ECB officials hint at April rate hike: If data deteriorates, action will be inevitable

ECB officials hint at April rate hike: If data deteriorates, action will be inevitable

Several officials from the European Central Bank have successively issued hawkish signals, and the possibility of an interest rate hike in April is rising. Against the backdrop of the war in Iran driving up energy prices and the inflation outlook becoming more complex, the ECB's policy path is undergoing a crucial shift.

ECB Governing Council member and Governor of the Central Bank of Ireland Gabriel Makhlouf said on Friday that if data shows it's necessary, an April rate hike is not impossible, emphasizing that "the next meeting will definitely be an active one."

President of the Bundesbank, Joachim Nagel, also pointed out on the same day that if inflationary pressure continues to build, the ECB may need to act as soon as April. According to Bloomberg, citing people familiar with the matter, officials internally already see an April rate hike as a realistic option.

Markets have already moved to adjust pricing. According to London Stock Exchange Group (LSEG) data, the current market pricing puts the probability of a rate hike in April at around 50%, and the probability for June rises to 80%. JPMorgan, Morgan Stanley, and Barclays all raised their forecasts for the ECB's policy path on Thursday, now expecting multiple rate hikes this year.

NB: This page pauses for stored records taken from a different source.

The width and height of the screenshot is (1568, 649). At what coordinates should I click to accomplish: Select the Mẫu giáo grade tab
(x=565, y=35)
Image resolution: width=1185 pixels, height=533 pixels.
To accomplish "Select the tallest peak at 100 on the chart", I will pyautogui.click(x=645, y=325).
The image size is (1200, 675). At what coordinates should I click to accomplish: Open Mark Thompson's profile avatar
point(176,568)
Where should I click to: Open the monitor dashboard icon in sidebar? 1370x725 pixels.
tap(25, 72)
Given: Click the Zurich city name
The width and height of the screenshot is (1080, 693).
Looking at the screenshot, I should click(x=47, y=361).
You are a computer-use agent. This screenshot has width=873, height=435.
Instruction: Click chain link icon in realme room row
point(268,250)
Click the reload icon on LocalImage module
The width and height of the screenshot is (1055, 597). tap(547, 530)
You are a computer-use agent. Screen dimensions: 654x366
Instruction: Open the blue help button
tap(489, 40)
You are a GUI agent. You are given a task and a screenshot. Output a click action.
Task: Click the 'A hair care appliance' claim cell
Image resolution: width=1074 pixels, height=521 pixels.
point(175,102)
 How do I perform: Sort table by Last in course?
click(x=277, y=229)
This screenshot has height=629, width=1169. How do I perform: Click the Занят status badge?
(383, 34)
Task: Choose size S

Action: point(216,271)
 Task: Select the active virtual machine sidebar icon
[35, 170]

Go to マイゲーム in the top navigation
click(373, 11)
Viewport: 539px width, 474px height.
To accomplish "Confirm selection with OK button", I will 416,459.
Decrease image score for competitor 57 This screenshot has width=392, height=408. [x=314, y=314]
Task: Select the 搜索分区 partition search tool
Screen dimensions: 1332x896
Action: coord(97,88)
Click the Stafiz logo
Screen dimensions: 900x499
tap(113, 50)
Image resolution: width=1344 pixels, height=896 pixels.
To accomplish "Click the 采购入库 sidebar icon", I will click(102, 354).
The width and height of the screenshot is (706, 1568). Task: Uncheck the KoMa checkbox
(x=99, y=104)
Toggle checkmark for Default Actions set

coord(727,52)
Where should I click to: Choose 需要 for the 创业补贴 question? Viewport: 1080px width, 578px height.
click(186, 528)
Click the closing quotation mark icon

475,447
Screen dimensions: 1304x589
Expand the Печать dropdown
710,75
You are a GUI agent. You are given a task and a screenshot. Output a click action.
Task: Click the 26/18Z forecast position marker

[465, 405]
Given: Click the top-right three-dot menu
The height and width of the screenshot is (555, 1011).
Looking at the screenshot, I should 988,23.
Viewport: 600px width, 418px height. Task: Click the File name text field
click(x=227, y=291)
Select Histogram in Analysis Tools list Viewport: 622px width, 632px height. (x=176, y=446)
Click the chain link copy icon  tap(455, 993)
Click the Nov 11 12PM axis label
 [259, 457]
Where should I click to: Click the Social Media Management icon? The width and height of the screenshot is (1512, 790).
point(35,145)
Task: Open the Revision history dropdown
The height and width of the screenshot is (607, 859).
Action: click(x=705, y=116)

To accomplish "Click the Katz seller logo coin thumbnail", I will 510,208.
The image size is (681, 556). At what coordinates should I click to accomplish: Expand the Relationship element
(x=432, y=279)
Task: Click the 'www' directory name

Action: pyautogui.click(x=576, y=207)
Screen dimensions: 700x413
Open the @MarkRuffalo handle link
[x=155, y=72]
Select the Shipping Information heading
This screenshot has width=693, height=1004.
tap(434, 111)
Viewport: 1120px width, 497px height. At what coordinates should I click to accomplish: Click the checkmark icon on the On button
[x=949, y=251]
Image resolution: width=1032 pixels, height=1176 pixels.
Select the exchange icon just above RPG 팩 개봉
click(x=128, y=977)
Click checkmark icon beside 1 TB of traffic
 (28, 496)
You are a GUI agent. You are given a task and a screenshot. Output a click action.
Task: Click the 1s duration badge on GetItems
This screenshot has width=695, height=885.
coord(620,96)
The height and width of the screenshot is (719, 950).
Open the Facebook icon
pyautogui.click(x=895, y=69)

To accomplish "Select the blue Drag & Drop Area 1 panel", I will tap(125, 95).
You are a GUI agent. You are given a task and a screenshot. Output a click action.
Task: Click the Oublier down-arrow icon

Officials’ Statements: Data Dependency, Clear Hawkish Tendency

Makhlouf used cautious language in a Bloomberg TV interview, but delivered clear signals. He stated that he "fully understands" the market's bets on two rate hikes this year—which also matches the ECB's baseline scenario—but stressed that policymakers will remain calm and prudent.

"If circumstances show we must take action, we absolutely will," he said. "But ultimately, it depends on the data. We have six weeks until the next decision, which is a long time considering the current shocks."

Makhlouf also pointed out that the current ECB policy stance does not show a bias toward tightening, but he is "paying particular attention" to energy prices and will respond as needed to achieve the 2% price stability target.

Nagel's statement was more direct: "Given the current situation, it can be foreseen that the medium-term inflation outlook may worsen and inflation expectations may continue to rise. At that point, a more restrictive monetary policy stance will probably be necessary."

Institutions Raise Forecasts: Up to Three Rate Hikes Now in View

Faced with the shift in policy signals, major Wall Street institutions swiftly revised their expectations.

According to Reuters, both Barclays and JPMorgan expect the ECB to raise rates three times this year, each by 25 basis points, with the timeline set for April, June, and July. The deposit facility rate would rise from the current 2% to 2.75%. Morgan Stanley forecasts the ECB will raise rates in June and September, pushing the interest rate to 2.5%.

Previously, the ECB maintained its key rates unchanged at 2% as expected last Thursday, but ECB President Christine Lagarde warned that inflation risks have made the outlook "significantly more uncertain." New forecasts suggest inflation will exceed the 2% target this year, while economic growth will slow.

The change in forecast direction is obvious—several institutions earlier expected the ECB to keep rates unchanged until 2026, but have now fully shifted their outlook.

Dissent Remains: The Path of Tightening Is Not Without Controversy

Not all voices point toward rate hikes. Former ECB President Jean-Claude Trichet said in a CNBC interview Friday that the ECB's approach of assessing the situation at each meeting is "very wise," and he believes that Europe has not yet reached the stagflation threshold, and the current slowdown in growth is "not yet severe."

UBS economists wrote in a report Thursday that they expect the ECB to keep rates unchanged rather than tighten policy, a view that "contrasts with market expectations."

Market participants also warned against excessive tightening. Richard Carter, Head of Fixed Income Research at Quilter Cheviot, pointed out that, "Any surge in inflation will naturally drag down economic growth, so it is crucial that the ECB does not overtighten and remains attentive to the economic outlook." "This is extremely difficult given the volatile situation in the Middle East."

Ultimately, the duration of the war will be the core variable influencing ECB decisions. Until the data is clear, the direction of the April meeting remains undecided.